What you have to do =>
For every line in the records that has the word "icon", make a copy.

### Supplied entries

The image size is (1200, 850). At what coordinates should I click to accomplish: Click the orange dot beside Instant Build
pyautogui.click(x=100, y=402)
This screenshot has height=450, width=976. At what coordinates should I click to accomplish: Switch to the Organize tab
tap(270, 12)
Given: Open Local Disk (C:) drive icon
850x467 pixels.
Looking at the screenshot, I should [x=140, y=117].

######
### Supplied entries

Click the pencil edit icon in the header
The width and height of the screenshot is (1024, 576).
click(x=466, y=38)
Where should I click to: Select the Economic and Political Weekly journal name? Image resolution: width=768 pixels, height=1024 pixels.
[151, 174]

######

Answer box =>
Given: Open Local Disk (C:) drive icon
Click the pencil edit icon in the header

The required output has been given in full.